**Available data**:

§

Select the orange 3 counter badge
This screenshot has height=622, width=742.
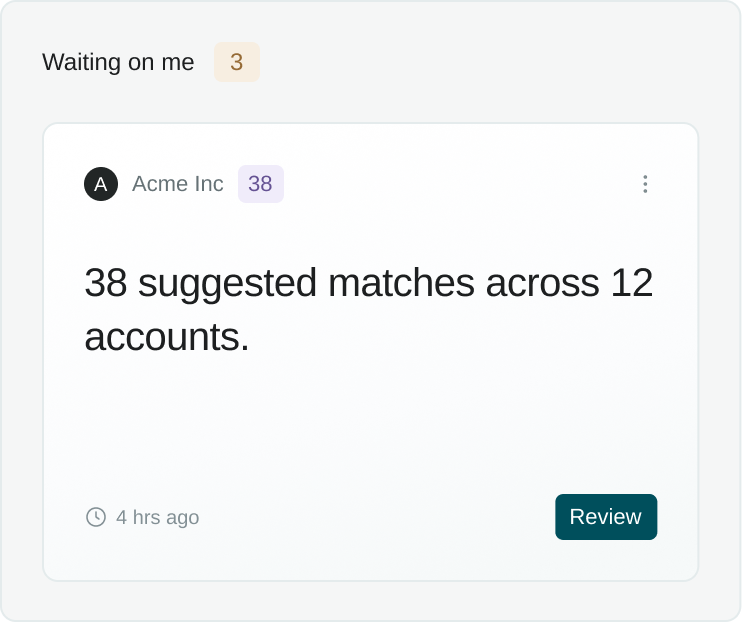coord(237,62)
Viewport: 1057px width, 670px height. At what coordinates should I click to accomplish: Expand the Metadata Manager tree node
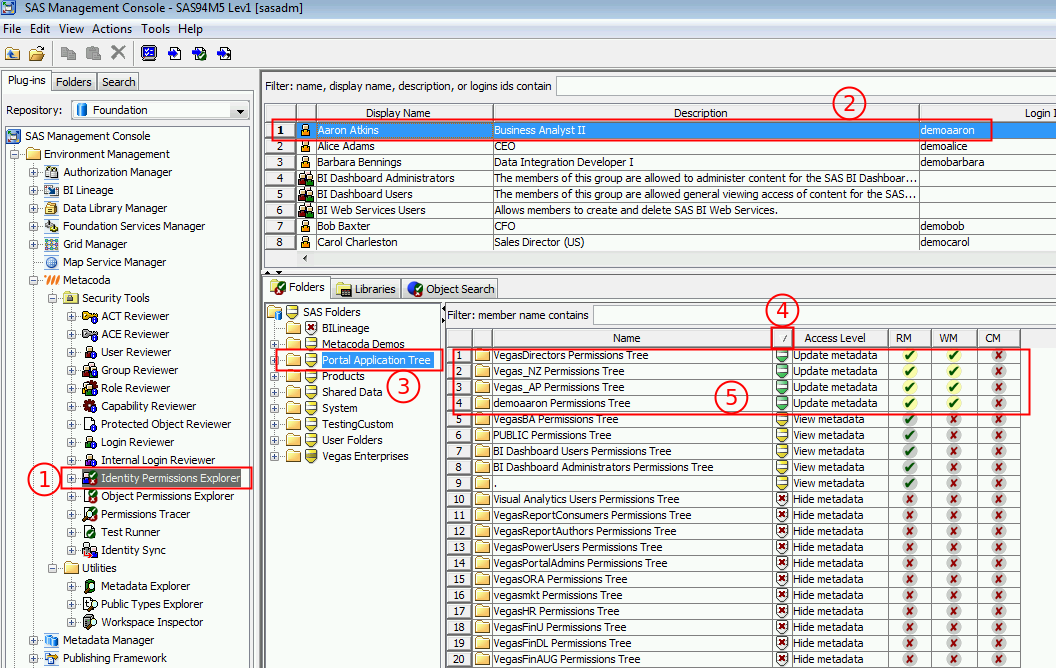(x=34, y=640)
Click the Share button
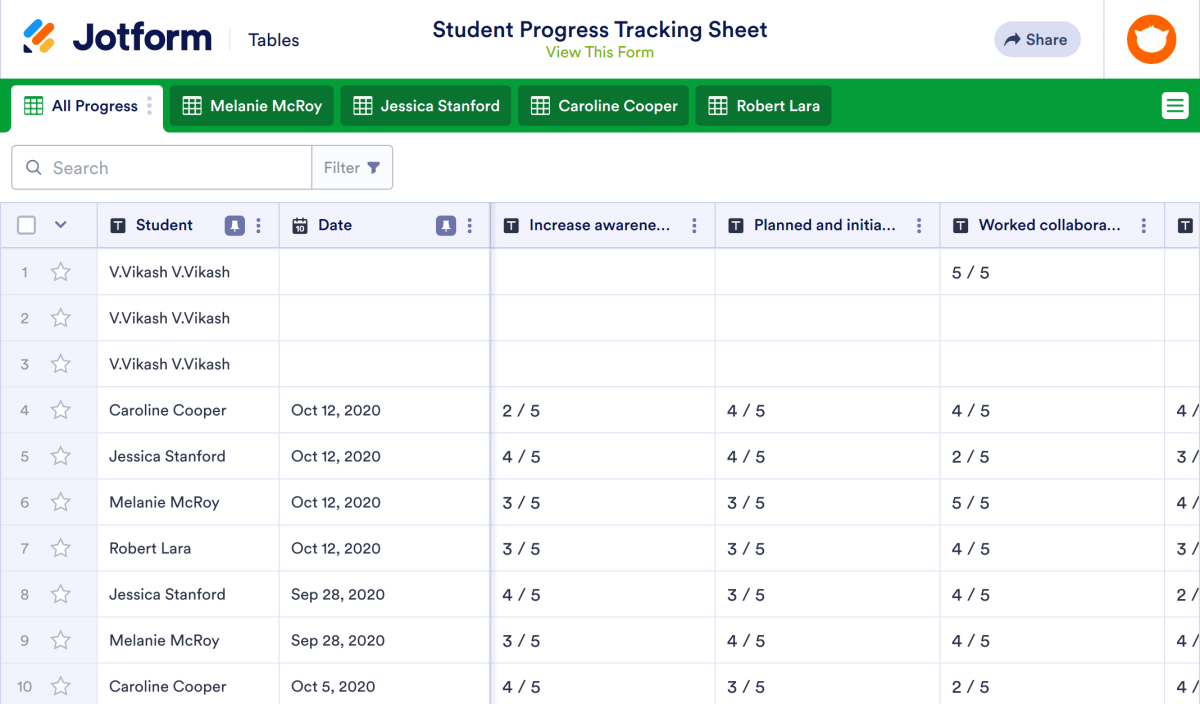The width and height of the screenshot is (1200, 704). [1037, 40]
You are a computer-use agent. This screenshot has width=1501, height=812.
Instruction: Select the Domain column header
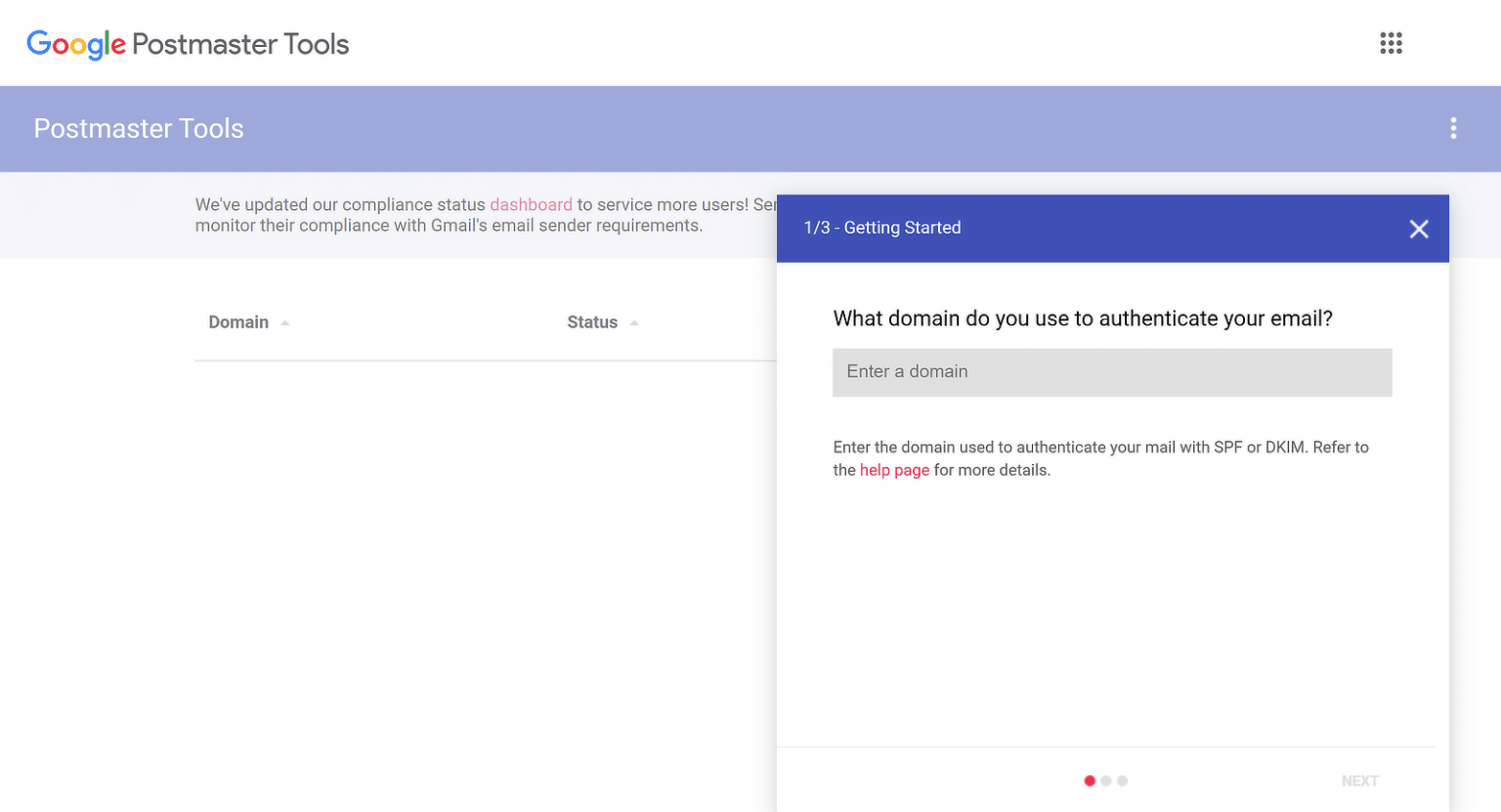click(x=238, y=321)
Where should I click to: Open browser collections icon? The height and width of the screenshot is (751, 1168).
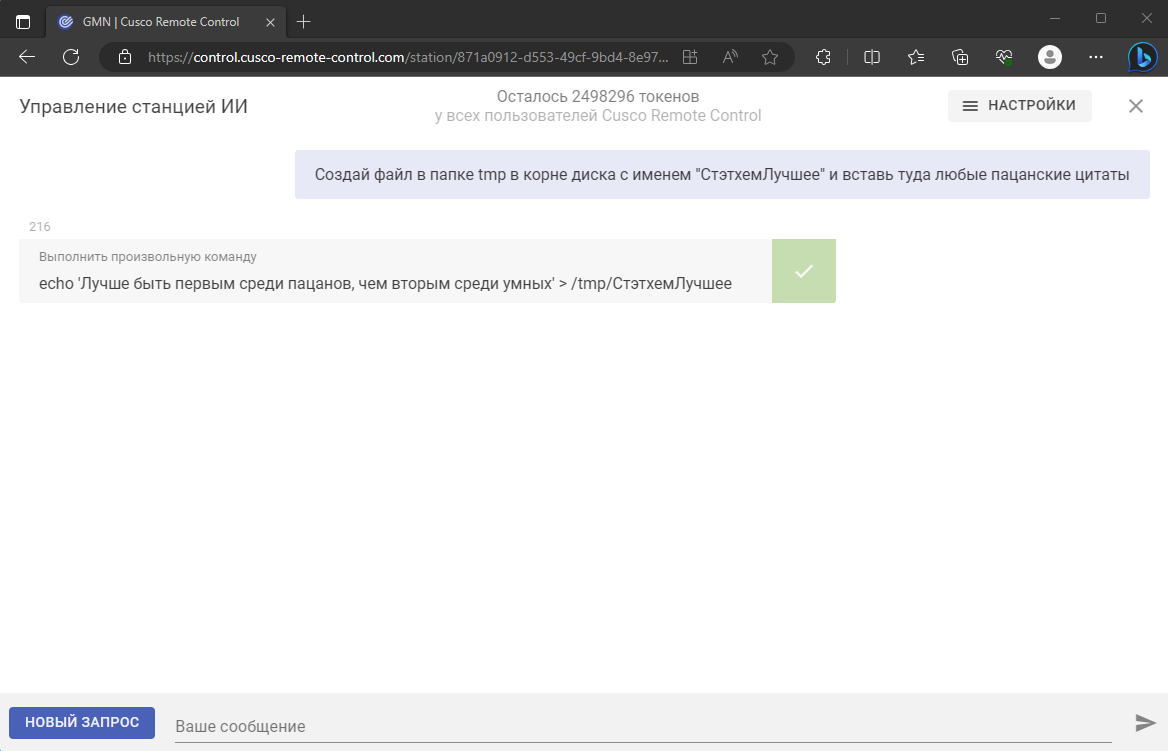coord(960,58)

§

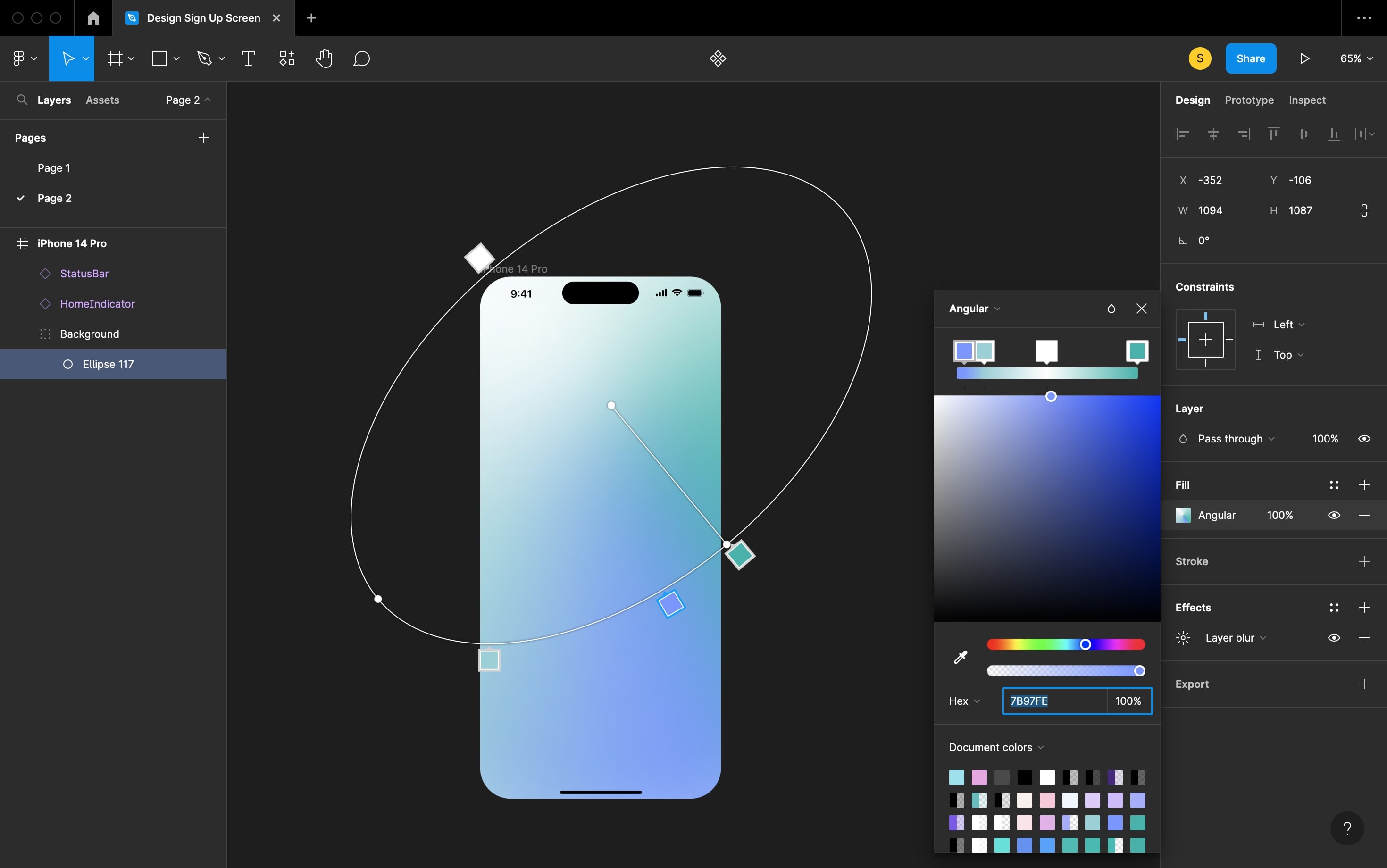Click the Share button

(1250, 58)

§

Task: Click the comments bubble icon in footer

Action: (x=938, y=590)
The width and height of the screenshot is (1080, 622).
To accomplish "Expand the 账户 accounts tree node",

§

**Exercise**: Reproduce the data above verbatim, beginning with the line that contains "Select the orange 3 counter badge" and ending after the line that contains "The width and height of the screenshot is (1200, 704).", and omit the pictures.

**Written answer**:
Select the orange 3 counter badge
This screenshot has height=622, width=742.
coord(237,62)
Viewport: 1057px width, 670px height. At what coordinates should I click to accomplish: Expand the Metadata Manager tree node
(x=34, y=640)
Click the Share button
The width and height of the screenshot is (1200, 704). [1037, 40]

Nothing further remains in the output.